■ **How to complete this task**
Reproduce the full listing that appears beneath this instruction exactly.

■ **Data shown**

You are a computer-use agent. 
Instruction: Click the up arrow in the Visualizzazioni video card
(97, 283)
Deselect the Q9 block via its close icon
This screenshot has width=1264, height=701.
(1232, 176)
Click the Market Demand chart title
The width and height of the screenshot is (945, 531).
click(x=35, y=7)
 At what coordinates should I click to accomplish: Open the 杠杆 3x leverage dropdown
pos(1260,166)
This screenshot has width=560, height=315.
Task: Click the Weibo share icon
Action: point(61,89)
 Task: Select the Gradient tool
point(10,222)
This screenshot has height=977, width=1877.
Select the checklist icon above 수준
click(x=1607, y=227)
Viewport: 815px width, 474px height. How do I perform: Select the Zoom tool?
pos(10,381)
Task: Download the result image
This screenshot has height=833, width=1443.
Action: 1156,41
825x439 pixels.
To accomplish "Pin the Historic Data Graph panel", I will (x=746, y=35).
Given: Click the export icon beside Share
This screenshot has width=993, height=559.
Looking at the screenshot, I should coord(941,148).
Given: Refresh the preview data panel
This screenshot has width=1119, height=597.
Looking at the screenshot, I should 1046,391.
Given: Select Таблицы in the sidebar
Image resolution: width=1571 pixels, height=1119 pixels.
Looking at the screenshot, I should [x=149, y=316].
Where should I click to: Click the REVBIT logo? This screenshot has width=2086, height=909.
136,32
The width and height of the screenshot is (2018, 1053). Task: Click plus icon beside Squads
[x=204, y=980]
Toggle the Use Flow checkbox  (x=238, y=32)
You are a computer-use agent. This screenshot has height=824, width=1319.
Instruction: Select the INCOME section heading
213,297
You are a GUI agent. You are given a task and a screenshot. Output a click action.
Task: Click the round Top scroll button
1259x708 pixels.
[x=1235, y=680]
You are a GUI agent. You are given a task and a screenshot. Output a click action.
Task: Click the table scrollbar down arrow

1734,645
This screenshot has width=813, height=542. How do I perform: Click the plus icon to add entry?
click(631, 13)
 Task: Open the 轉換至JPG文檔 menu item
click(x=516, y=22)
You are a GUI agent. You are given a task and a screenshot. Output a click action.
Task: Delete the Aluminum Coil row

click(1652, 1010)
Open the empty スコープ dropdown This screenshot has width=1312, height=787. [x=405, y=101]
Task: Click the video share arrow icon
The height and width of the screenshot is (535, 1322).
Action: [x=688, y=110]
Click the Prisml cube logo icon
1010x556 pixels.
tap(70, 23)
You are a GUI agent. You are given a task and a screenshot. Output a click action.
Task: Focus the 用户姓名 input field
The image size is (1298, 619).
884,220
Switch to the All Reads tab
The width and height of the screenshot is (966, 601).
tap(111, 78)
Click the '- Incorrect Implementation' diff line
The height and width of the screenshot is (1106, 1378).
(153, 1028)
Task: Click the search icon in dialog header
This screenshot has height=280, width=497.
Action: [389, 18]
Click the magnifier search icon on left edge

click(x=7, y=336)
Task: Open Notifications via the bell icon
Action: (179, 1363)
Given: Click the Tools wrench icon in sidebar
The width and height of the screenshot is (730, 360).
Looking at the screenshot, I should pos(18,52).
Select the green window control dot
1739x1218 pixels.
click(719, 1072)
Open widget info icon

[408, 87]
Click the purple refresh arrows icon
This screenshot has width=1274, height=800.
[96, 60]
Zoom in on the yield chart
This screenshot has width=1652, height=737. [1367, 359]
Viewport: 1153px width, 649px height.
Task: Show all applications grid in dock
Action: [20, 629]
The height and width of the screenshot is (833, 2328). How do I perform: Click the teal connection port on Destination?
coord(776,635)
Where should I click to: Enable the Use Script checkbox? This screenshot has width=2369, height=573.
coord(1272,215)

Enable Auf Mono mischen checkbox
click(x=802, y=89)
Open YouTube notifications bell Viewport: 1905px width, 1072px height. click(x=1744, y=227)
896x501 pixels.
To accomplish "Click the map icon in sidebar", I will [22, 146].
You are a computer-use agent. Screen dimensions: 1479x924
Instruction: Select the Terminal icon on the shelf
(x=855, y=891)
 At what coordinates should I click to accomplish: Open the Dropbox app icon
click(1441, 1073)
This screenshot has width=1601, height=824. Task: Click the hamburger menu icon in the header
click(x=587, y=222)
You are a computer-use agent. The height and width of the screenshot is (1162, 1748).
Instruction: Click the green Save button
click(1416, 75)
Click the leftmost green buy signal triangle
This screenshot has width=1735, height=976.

■ **Written reply**
You are a computer-use agent. 
Instruction: Click the up arrow in the Visualizzazioni video card
(97, 283)
Deselect the Q9 block via its close icon
This screenshot has width=1264, height=701.
(1232, 176)
Click the Market Demand chart title
The width and height of the screenshot is (945, 531).
click(x=35, y=7)
 At what coordinates should I click to accomplish: Open the 杠杆 3x leverage dropdown
pos(1260,166)
This screenshot has width=560, height=315.
Task: Click the Weibo share icon
Action: point(61,89)
 Task: Select the Gradient tool
point(10,222)
This screenshot has height=977, width=1877.
Select the checklist icon above 수준
click(x=1607, y=227)
Viewport: 815px width, 474px height. How do I perform: Select the Zoom tool?
pos(10,381)
Task: Download the result image
This screenshot has height=833, width=1443.
Action: 1156,41
825x439 pixels.
To accomplish "Pin the Historic Data Graph panel", I will (x=746, y=35).
Given: Click the export icon beside Share
This screenshot has width=993, height=559.
Looking at the screenshot, I should coord(941,148).
Given: Refresh the preview data panel
This screenshot has width=1119, height=597.
Looking at the screenshot, I should 1046,391.
Given: Select Таблицы in the sidebar
Image resolution: width=1571 pixels, height=1119 pixels.
Looking at the screenshot, I should [x=149, y=316].
Where should I click to: Click the REVBIT logo? This screenshot has width=2086, height=909.
136,32
The width and height of the screenshot is (2018, 1053). Task: Click plus icon beside Squads
[x=204, y=980]
Toggle the Use Flow checkbox  (x=238, y=32)
You are a computer-use agent. This screenshot has height=824, width=1319.
Instruction: Select the INCOME section heading
213,297
You are a GUI agent. You are given a task and a screenshot. Output a click action.
Task: Click the round Top scroll button
1259x708 pixels.
[x=1235, y=680]
You are a GUI agent. You are given a task and a screenshot. Output a click action.
Task: Click the table scrollbar down arrow

1734,645
This screenshot has width=813, height=542. How do I perform: Click the plus icon to add entry?
click(631, 13)
 Task: Open the 轉換至JPG文檔 menu item
click(x=516, y=22)
You are a GUI agent. You are given a task and a screenshot. Output a click action.
Task: Delete the Aluminum Coil row

click(1652, 1010)
Open the empty スコープ dropdown This screenshot has width=1312, height=787. [x=405, y=101]
Task: Click the video share arrow icon
The height and width of the screenshot is (535, 1322).
Action: [x=688, y=110]
Click the Prisml cube logo icon
1010x556 pixels.
tap(70, 23)
You are a GUI agent. You are given a task and a screenshot. Output a click action.
Task: Focus the 用户姓名 input field
The image size is (1298, 619).
884,220
Switch to the All Reads tab
The width and height of the screenshot is (966, 601).
tap(111, 78)
Click the '- Incorrect Implementation' diff line
The height and width of the screenshot is (1106, 1378).
(153, 1028)
Task: Click the search icon in dialog header
This screenshot has height=280, width=497.
Action: [389, 18]
Click the magnifier search icon on left edge

click(x=7, y=336)
Task: Open Notifications via the bell icon
Action: (179, 1363)
Given: Click the Tools wrench icon in sidebar
The width and height of the screenshot is (730, 360).
Looking at the screenshot, I should pos(18,52).
Select the green window control dot
1739x1218 pixels.
click(719, 1072)
Open widget info icon

[408, 87]
Click the purple refresh arrows icon
This screenshot has width=1274, height=800.
[96, 60]
Zoom in on the yield chart
This screenshot has width=1652, height=737. [1367, 359]
Viewport: 1153px width, 649px height.
Task: Show all applications grid in dock
Action: [20, 629]
The height and width of the screenshot is (833, 2328). How do I perform: Click the teal connection port on Destination?
coord(776,635)
Where should I click to: Enable the Use Script checkbox? This screenshot has width=2369, height=573.
coord(1272,215)

Enable Auf Mono mischen checkbox
click(x=802, y=89)
Open YouTube notifications bell Viewport: 1905px width, 1072px height. click(x=1744, y=227)
896x501 pixels.
To accomplish "Click the map icon in sidebar", I will [22, 146].
You are a computer-use agent. Screen dimensions: 1479x924
Instruction: Select the Terminal icon on the shelf
(x=855, y=891)
 At what coordinates should I click to accomplish: Open the Dropbox app icon
click(1441, 1073)
This screenshot has width=1601, height=824. Task: Click the hamburger menu icon in the header
click(x=587, y=222)
You are a computer-use agent. The height and width of the screenshot is (1162, 1748).
Instruction: Click the green Save button
click(1416, 75)
Click the leftmost green buy signal triangle
This screenshot has width=1735, height=976.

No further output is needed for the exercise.